Thursday, March 19, 2009

[Commentary] 21 grams

One movie character that absolutely fascinates me is the role played by Benicio del Toro in 21 grams (2003). (a link to the movie's information on IMDB here).

Before I go into his story, allow me to pay hommage to the Director, Alejandro González Iñárritu, and Writer, Guillermo Arriaga, of this incredible movie (and a wonderful cast including personal faves Sean Penn, Charlotte Gainsbourg and Eddie Marsan (who plays the reverend)).

My personal take on just some of the many themes of this movie are destiny, crime and punishment, death, repentance, love, making good, doing the right thing, revenge, self-loathing, starting over, closure, the coincidences (serendipity?) necessary for two people to meet in this life, and the impenetrable nature of God...


The character's name is Jack Jordan, an ex-con who becomes a Born-again Christian and more than anything a deeply religious man. And although the themes mentioned above touch all of the characters in the film in one way or another as their destinies are intertwined, the role that crystalizes these 'issues' is Benicio's.

Here is the 'official' synopsis of the role:
Jack Jordan (Benicio Del Toro) is an ex-con that has spent more time in jail than out, but has reformed and is working in a church, spreading the gospel, and helping kids that are heading toward the same kind of trouble he's been in. He and his wife have two young children.
The movie does an incredible job at showing the incredible complexity of Jack Jordan as he struggles to come to terms with his life and the tragic events that happen to him despite his attempts to be a good man. Without attempting to recount the whole film, he unwittingly kills two young girls and their father in a car accident. Thereafter he cannot come to terms with the guilt, nor understand why he is being punished. He tries to commit suicide in jail and the pipe on which he tries to hang himself collapses. He is then released from jail on a technicality. Later Sean Penn intends to kill him to venge the deaths of the others and cannot go through with it. Not long after, Benicio goes to find Sean Penn and the mother of the children (played by Naomi Watts) and asks to be killed by those whose lives he hurt and it doesn't work out as expected. He even tries to take responsibility for Sean Penn's self-inflicted gunshot, admitting 'I shot him' to a sheriff, but again, he is released as the facts don't align with his story.

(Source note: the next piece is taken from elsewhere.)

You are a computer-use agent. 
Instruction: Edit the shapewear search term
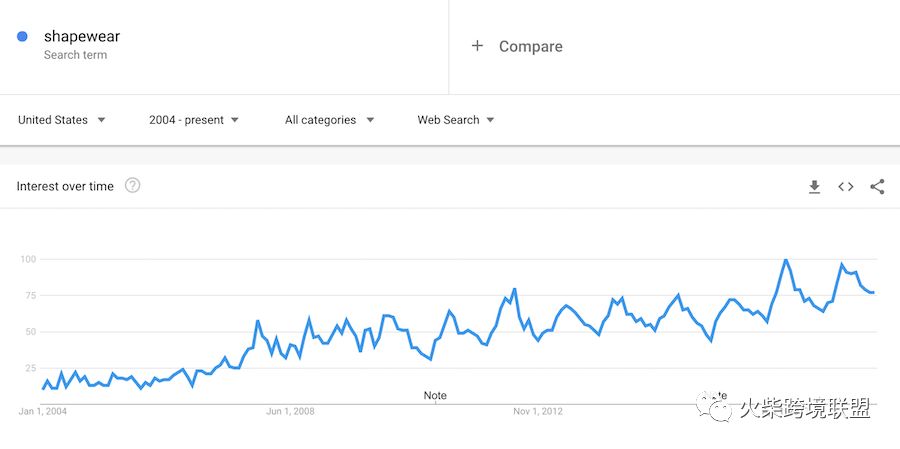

Having spent his years out of prison trying to atone for past behavior, through no fault of his own, he is now stuck in a bottomless well of guilt and no ability to atone. Deep conviction in God's wisdom crashes (more or less literally) into incomprehension of God's ways.

A tragic story and a tragic character, written, portrayed and directed with brio. And the brilliance was in part due to how much we come to care about and understand this character. Definitely not one of us, but at the same time one of us in the sense that the conditions of our lives are as fragile as Jack Jordan's and our (shared) incomprehension of why bad things happen to good people.

I guess more than anything the role is about the flip side of Serendipity, the negative coincidence, which I will now term derensipity.

And on that creative note, I will end this post. Be well.